>> Begin Entries
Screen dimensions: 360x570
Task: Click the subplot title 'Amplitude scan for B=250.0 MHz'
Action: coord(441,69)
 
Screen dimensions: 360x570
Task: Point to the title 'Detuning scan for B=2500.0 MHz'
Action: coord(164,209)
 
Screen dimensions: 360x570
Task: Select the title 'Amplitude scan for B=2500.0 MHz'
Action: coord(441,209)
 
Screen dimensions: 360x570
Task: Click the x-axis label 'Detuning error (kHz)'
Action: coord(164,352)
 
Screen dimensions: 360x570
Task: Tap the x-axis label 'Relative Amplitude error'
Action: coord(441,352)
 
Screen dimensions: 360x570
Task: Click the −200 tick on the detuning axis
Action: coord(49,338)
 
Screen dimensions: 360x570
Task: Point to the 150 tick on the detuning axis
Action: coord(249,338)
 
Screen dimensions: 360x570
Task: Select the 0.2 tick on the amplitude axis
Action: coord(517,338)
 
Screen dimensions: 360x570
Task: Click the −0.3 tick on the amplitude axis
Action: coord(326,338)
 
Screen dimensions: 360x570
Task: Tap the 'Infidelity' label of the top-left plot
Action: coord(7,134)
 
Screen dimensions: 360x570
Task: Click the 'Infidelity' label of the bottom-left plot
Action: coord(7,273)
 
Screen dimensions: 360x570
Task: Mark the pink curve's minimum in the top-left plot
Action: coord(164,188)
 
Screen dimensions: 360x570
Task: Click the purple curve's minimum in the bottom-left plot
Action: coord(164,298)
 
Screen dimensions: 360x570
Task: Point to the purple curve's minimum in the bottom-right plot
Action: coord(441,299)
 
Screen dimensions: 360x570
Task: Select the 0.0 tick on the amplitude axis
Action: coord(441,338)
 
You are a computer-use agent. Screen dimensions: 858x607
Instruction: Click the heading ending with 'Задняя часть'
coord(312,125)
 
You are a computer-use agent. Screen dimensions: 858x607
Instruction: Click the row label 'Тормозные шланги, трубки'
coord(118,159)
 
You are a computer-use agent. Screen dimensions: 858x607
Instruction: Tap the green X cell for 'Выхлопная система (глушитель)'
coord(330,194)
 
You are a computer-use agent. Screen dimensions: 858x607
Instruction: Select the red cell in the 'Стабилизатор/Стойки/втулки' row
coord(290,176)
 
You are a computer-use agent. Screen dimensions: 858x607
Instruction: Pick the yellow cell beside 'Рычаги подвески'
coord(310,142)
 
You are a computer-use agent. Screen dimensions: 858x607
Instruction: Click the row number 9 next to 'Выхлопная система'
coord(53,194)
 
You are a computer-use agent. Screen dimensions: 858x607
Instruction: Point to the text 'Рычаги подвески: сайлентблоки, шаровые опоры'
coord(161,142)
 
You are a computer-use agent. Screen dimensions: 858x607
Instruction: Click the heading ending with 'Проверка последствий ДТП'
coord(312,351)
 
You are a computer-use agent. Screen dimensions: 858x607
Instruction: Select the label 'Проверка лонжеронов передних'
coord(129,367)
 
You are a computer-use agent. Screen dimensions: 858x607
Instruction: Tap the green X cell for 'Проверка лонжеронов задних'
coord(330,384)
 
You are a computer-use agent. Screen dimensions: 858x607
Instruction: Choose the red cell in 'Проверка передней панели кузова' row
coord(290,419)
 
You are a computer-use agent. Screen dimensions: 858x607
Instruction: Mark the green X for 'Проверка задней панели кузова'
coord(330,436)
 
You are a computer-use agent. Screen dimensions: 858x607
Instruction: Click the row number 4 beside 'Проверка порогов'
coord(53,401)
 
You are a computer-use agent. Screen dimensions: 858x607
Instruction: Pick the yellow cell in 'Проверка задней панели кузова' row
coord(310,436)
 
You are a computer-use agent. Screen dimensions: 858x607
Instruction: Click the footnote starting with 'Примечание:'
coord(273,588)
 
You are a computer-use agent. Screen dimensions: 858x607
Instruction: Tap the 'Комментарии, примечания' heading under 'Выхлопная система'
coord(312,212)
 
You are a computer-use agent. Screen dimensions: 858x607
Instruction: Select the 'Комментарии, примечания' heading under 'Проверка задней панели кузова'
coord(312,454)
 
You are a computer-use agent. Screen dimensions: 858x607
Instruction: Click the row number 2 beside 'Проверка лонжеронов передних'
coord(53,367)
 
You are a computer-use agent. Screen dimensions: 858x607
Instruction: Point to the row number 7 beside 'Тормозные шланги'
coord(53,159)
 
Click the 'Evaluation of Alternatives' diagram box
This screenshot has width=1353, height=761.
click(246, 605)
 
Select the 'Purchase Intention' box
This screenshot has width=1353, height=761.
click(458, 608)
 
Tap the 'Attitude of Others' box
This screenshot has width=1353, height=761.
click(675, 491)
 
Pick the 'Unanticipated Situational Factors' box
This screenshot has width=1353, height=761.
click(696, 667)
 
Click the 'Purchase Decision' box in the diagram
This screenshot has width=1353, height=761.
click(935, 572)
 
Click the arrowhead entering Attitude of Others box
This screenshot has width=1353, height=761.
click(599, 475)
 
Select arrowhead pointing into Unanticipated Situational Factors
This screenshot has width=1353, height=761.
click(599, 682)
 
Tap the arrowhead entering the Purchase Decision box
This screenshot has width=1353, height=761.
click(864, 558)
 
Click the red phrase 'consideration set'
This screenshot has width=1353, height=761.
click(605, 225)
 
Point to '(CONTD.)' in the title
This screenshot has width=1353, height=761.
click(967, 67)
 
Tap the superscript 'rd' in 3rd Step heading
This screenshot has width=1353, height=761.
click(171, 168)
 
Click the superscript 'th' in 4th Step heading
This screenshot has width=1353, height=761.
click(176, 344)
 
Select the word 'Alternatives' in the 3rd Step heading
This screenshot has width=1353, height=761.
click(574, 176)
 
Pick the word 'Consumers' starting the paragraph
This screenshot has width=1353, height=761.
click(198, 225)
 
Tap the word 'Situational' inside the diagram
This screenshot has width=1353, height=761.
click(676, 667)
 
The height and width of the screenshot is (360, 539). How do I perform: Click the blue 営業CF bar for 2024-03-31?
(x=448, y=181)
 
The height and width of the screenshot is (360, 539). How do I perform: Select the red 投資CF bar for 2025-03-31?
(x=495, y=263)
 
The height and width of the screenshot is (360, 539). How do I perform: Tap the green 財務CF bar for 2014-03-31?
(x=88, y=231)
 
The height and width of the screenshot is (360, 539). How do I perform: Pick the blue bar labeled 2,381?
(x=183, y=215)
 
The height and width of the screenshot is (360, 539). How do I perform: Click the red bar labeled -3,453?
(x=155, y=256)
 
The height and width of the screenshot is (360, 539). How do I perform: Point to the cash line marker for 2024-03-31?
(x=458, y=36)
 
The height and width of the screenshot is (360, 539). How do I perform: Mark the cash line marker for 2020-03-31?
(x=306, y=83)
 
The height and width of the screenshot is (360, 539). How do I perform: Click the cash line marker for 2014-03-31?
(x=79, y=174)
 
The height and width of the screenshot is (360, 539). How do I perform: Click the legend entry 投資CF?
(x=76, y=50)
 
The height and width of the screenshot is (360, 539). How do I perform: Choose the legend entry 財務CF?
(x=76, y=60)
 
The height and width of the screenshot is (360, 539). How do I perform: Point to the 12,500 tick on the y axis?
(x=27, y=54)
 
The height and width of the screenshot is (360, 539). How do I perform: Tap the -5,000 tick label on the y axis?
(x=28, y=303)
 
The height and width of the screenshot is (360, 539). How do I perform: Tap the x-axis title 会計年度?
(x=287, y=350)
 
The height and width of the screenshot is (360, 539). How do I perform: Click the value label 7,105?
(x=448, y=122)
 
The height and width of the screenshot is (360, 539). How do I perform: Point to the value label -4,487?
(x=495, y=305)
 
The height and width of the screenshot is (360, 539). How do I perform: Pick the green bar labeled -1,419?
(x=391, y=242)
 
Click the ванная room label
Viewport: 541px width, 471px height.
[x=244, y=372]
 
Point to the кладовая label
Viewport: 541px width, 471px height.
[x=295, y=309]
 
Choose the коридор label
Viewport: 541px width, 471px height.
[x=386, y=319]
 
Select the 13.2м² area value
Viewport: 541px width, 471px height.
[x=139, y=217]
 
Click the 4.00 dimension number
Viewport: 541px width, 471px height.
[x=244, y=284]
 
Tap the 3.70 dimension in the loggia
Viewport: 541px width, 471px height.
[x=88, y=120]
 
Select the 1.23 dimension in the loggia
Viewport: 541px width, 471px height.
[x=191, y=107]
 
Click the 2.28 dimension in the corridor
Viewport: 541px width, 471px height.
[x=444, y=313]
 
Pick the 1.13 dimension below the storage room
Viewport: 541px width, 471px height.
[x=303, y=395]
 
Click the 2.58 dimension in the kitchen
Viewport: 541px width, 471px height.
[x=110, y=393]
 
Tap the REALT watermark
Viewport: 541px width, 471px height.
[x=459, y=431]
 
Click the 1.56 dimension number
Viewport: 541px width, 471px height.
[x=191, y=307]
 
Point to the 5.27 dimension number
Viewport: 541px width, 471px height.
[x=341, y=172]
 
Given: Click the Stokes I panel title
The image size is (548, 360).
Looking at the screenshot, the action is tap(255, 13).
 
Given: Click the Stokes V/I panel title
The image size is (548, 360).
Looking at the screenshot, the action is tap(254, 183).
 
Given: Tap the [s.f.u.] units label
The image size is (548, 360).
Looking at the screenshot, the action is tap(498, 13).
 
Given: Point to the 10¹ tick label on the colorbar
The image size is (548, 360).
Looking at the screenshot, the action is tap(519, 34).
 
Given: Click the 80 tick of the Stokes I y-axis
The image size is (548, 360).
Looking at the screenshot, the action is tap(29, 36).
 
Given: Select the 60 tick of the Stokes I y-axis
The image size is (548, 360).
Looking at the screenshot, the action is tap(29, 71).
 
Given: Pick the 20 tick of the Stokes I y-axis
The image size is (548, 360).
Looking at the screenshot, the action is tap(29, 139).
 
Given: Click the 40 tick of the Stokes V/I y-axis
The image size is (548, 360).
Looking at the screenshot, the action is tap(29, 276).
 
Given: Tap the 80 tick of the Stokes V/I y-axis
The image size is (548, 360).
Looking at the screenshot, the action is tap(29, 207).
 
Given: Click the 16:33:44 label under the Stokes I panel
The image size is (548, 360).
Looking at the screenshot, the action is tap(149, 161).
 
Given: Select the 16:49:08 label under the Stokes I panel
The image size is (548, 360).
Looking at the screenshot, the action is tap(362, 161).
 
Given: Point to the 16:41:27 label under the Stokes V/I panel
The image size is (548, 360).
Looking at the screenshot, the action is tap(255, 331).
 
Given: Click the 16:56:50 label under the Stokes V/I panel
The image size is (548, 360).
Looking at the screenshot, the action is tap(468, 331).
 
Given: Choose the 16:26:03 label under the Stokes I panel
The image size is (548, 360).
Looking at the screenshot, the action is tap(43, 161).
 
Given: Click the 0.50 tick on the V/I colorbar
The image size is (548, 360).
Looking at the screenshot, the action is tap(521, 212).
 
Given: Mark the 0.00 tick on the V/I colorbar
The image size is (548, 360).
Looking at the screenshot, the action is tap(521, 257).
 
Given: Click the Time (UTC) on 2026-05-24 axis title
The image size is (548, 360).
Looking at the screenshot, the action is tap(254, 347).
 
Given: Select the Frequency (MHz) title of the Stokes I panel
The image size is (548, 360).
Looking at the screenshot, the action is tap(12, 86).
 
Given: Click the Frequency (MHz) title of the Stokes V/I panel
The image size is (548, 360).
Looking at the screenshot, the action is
>> End Entries
**Exercise description:** Pick out every line above that contains the word "number", and note that case counts.

**Result:**
Instruction: Click the row number 9 next to 'Выхлопная система'
Instruction: Click the row number 4 beside 'Проверка порогов'
Instruction: Click the row number 2 beside 'Проверка лонжеронов передних'
Instruction: Point to the row number 7 beside 'Тормозные шланги'
Click the 4.00 dimension number
Click the 1.56 dimension number
Point to the 5.27 dimension number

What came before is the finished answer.